"Thank you
for your service"
I never got completely comfortable with the way that people would just walk up and say that to me.
Of course, they meant it kindly, but it still made me a little uneasy. What do you say to that, anyway? "You're welcome?"
There was a lot about active duty service that I didn't ever get fully comfortable with - probably why I separated and moved on.
Still, it was a once in a lifetime experience, and I have absolutely no regrets at all.

That's me: U.S. Marine Corporal Evan Dorren, on deployment in Iraq with the 2nd Battalion, 4th Marine Regiment in 2007. A kindly Iraqi gentleman was nice enough to let me rest on his couch for a moment, mid-patrol.

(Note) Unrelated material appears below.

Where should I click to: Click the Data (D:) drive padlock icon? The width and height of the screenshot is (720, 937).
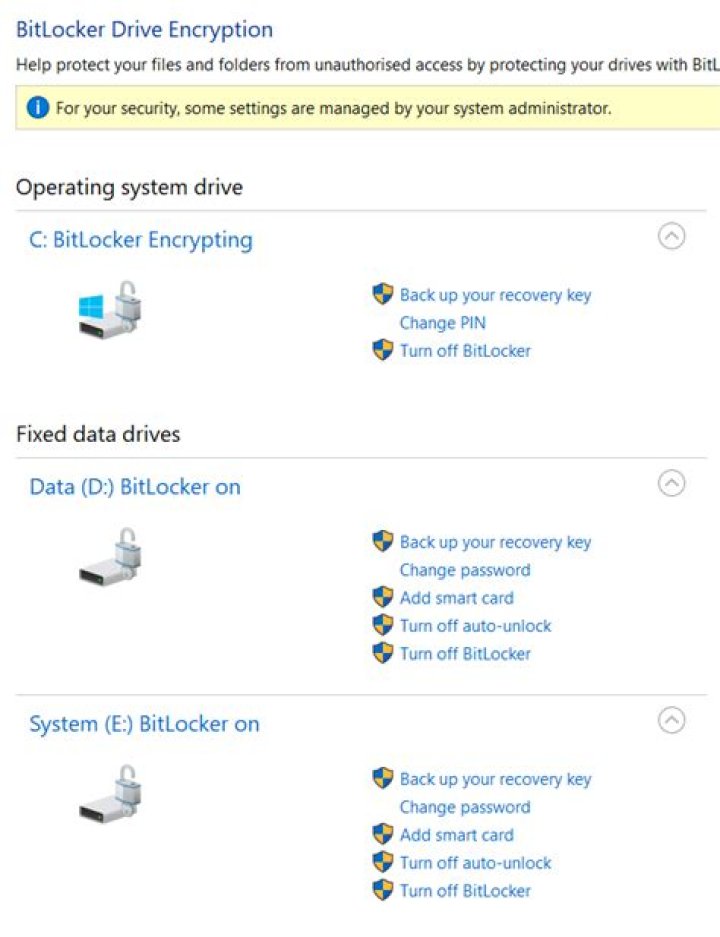pyautogui.click(x=110, y=557)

About a year after this photo was taken, I was EAS-ing in Camp Pendleton, San Diego. I was about to enter the civilian job market, searching for the first real "grown-up" job in my whole life.
I’m not going to sugarcoat it for you:
It’s rough out there.
The economy and job market have not exactly been flourishing these past few years. The civilian workforce is still struggling to absorb millions of displaced workers in the wake of the recent economic downturn, many of whom are highly experienced and educated.

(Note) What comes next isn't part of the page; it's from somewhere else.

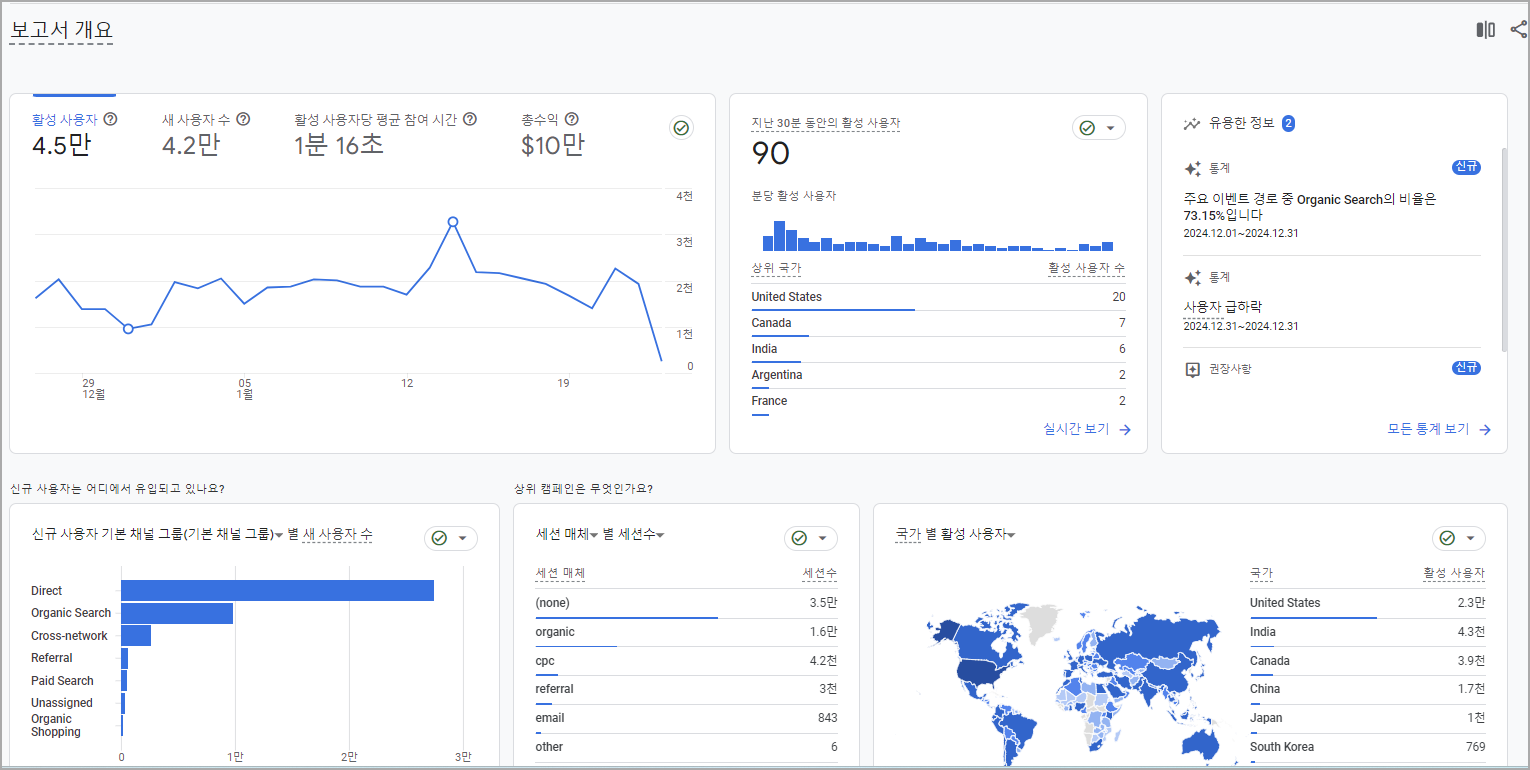Click the sparkle icon on the Organic Search 통계 insight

This is not the ideal moment to be entering that world for the very first time in your life.
Told you I wasn’t going to sugarcoat it.
Maybe your plan is to EAS and then use your G.I. Bill go to school. That’s a fantastic idea; it’s exactly what I did when my time was up. But don’t forget to ask yourself this: What are you going to school for?
Well, you’re going to school so that you can learn new skills, be more a competitive candidate, and get a better job, right?
But first things first: You have to outprocess and check all the boxes (literally) on your separation package to get that gleaming, shimmering, “holy-grail” of all U.S. Government documents:
The DD-214!!!
(cue the harps and chorus of angels).
Before you get it, there is a lot of very dull, boring, yet necessary outprocessing for you to do.
TAP, TAMP, and other military transition assistance programs are a nice thought, but they are not enough. If you’ve already been through one of these programs, you know exactly what I’m talking about; if you haven’t yet, you will.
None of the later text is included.